Sunday, April 13, 2014

NetApp Confirms ‘Heartbleed’ Bug In Certain Products

NetApp last week released an advisory confirming that at least six of its current products are vulnerable to the widely publicized security flaw known as the “Heartbleed” bug. These vulnerable products are:

  • Antivirus Connector for Clustered Data ONTAP
  • NetApp Manageability SDK (5.0P1 and later)
  • OnCommand Unified Manager Core Package (5.x only)
  • OnCommand Workflow Automation (2.2RC1 and later)
  • SMI-S Agent for Data ONTAP
  • SMI-S Agent for E-Series

The Heartbleed Bug is serious security vulnerability in OpenSSL 1.0.1 releases prior to 1.0.1g, which allow remote attackers to obtain sensitive information from process memory via crafted packets that trigger a buffer over-read. This is due to a missing bounds check in the handling of the Transport Layer Security (TLS) heartbeat extension packets.

Until software fixes are issued for the affected products, NetApp recommends implementing Intrusion Prevention Systems (IPS) and Intrusion Detection Systems (IDS) products available from third parties to stop an attack.

NetApp will continue to update their advisory, entitled “NTAP-20140410-heartbleed”, as more information becomes available.

Tuesday, March 25, 2014

NetApp to Recommend Increase to Cluster Port Count

With the recent debut of release candidates for clustered Data ONTAP 8.2.1, NetApp now recommends that customers running FAS6280, 6290, 8040, and 8060 systems use all four onboard ports for the cluster-interconnect. While this is not a requirement, the additional interconnect ports are necessary to reach peak performance for "remote workloads" -- that is, when a logical interface (LIF) home port serves data from a node that is different than the node which actually owns the data.

This recommendation means high-throughput applications (such as animation, rendering, or computer-aided design) will leverage the cluster interconnect more effectively during large sequential remote reads. It is expected that future releases of clustered Data ONTAP will provide further interconnect performance increases for additional workloads over time.

Even with clustered Data ONTAP 8.2.1, setting up a switched cluster will still default to using 2 cluster interfaces; however, it is possible to override the settings to 4 interfaces. Once configured, clustered Data ONTAP components (SpinNP, CSM, etc.) will automatically load-balance -- just as they have done for many years now.

It is also possible to reconfigure an existing node from 2 to 4 cluster interfaces.

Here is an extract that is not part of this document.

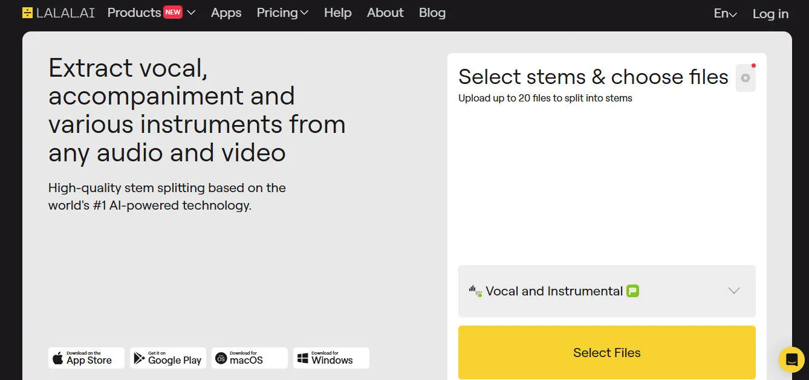This screenshot has height=380, width=809.
Task: Expand the Pricing dropdown menu
Action: [x=282, y=13]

Clustered Data ONTAP 8.2.1 RC2 is now available for download from the NetApp Support Site.

Tuesday, March 18, 2014

Better RAID Through Software: An In-Depth Look at the NetApp Firmware Parity Engine for E/EF-Series Systems

One of the most fundamental features of the NetApp E-Series Storage Systems and EF-Series Flash Arrays is the ability to generate, verify, and store RAID parity calculations (e.g. - XOR logic, Galois Field Multiply, etc.). To do so, NetApp leverages a native hardware “engine” that’s part of the Intel Xeon architecture. This engine, named “Crystal Beach 3” Direct Memory Access (DMA), is located within the Xeon CPU of every E5400/5500 and EF540/550 system.

However, unlike previous controller generations, the hardware components found within modern E/EF-Series controllers deliver much higher data rates than the “Crystal Beach” engine can support. This means software is needed to augment hardware during times of high-throughput RAID operations.

Meet the Firmware Parity Engine from NetApp.

Often referred to as “Software XOR”, this low-level feature emulates hardware parity calculations for RAID 5 and RAID 6. It functions in the same manner as the “Crystal Beach” DMA engine by: generating/validating P, Q, and P+Q, performing copy operations, and generating/validating cyclical redundancy checking (CRC). It is assumed that this functionality is written in Assembly Language and/or C code and runs within VxWorks (the operating system of the controller firmware).

Based upon my research and testing, it is deduced that there is some sort of driver that determines which engine to use by reviewing the current workload. This means if there is high utilization of the hardware engine, it will process parity calculations via software. It also appears that there is no way for end-users to “override” or “force” processing to a specific engine.

Be warned though: if you are searching for an interface to configure or tune RAID operations, you will be sorely disappointed! The Firmware Parity Engine has no end-user interface to configure settings.

Note that the E2600 and E2700 systems do not include this Intel-based feature, as they leverage LSI SAS RAID-on-Chip (ROC) processors.

The Firmware Parity Engine was originally released as part of SANtricity 10.86 and associated firmware. It is also bundled with the latest SANtricity 11.10 release.